------ Exercise material

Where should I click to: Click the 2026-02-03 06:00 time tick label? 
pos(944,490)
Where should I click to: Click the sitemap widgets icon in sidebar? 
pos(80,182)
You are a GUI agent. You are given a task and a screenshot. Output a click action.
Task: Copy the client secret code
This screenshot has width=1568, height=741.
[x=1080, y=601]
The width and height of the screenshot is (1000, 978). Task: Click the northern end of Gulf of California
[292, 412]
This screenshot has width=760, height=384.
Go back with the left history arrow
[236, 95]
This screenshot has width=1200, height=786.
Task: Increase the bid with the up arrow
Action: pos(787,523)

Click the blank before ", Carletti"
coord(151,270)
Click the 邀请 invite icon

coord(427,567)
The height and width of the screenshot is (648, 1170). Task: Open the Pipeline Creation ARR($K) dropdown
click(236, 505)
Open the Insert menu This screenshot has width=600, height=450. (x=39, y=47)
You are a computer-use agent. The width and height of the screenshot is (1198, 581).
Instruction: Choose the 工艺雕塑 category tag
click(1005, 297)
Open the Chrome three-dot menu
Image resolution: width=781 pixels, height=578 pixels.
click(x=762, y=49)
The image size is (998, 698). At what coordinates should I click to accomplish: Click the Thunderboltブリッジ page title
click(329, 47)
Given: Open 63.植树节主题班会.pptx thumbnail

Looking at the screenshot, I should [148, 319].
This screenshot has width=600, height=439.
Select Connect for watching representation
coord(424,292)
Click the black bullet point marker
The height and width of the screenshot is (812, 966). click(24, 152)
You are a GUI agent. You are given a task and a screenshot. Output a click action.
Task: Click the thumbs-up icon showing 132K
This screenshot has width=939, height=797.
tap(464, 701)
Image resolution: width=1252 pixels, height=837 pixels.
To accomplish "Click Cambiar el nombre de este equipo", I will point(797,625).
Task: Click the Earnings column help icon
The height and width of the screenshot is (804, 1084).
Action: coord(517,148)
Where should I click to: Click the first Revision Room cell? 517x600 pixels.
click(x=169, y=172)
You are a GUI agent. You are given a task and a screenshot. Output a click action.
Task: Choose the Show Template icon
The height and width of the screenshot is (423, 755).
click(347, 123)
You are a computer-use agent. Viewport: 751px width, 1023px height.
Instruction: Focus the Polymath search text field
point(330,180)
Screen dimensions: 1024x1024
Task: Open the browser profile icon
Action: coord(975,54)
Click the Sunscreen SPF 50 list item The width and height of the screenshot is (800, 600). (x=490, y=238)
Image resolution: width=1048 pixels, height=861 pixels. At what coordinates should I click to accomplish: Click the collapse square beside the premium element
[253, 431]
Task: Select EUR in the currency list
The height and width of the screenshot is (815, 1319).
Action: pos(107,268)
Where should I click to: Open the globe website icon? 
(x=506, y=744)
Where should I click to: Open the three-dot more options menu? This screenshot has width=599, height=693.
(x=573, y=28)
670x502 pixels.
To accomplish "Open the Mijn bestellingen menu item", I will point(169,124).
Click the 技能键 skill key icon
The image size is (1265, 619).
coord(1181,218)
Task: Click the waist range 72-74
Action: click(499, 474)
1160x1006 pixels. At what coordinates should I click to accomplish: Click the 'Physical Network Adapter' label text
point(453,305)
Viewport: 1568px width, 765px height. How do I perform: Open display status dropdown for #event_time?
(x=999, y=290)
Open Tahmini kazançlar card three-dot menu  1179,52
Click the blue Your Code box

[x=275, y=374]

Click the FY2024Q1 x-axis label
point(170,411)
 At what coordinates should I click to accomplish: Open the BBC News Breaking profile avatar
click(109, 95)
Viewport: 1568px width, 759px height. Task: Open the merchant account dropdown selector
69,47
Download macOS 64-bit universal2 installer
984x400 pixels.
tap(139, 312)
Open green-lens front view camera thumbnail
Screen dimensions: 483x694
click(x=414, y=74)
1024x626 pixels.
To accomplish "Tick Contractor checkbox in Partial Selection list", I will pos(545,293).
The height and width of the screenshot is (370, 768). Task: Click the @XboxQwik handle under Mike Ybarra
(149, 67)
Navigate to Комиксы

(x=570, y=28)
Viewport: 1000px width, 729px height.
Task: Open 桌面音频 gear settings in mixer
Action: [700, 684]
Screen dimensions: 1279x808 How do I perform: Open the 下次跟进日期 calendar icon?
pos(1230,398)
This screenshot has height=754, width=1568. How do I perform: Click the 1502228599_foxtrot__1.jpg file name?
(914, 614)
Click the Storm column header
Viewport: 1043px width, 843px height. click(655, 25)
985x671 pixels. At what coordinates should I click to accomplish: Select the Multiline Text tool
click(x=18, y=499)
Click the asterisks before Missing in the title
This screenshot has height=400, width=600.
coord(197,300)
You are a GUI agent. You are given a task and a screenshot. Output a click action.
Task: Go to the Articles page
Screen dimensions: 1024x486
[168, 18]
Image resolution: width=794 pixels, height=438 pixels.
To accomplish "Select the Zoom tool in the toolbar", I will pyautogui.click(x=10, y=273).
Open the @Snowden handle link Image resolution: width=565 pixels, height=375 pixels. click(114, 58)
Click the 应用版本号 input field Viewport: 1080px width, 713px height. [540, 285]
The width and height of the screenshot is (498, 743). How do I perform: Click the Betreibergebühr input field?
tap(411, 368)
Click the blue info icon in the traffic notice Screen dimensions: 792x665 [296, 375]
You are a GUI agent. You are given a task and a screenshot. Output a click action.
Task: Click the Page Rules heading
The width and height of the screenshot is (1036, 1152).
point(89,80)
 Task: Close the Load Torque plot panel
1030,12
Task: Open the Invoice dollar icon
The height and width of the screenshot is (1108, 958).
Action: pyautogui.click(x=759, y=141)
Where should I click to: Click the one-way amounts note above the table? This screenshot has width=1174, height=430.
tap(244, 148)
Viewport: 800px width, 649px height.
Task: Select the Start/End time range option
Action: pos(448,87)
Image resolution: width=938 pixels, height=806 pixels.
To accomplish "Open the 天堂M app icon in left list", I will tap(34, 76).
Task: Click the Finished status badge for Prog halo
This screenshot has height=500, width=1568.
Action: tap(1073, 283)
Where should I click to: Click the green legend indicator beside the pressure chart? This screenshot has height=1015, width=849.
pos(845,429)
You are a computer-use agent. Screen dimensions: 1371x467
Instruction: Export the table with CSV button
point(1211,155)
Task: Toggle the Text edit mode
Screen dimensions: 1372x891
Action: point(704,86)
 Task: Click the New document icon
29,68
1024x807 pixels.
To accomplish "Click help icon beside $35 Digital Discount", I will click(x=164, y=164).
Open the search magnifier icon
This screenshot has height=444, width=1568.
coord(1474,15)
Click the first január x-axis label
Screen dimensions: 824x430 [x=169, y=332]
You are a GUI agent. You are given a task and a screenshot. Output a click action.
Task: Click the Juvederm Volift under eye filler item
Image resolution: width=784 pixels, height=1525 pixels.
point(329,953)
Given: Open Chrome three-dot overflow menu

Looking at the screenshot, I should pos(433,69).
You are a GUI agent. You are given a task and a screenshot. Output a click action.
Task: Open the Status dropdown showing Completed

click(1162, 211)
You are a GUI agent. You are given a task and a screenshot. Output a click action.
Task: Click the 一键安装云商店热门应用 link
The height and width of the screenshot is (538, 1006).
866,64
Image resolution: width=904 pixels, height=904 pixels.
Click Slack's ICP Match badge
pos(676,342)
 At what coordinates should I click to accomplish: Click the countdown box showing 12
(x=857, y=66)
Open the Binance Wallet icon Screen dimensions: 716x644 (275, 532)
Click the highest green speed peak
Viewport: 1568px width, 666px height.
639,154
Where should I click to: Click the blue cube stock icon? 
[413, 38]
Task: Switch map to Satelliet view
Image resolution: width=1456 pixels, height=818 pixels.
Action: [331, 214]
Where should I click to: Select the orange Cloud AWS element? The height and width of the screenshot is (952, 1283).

------------

▶ Task item
Each line that contains "link" is to be copied from the listing above.

▶ Your response
Open the @Snowden handle link Image resolution: width=565 pixels, height=375 pixels. click(114, 58)
Task: Click the 一键安装云商店热门应用 link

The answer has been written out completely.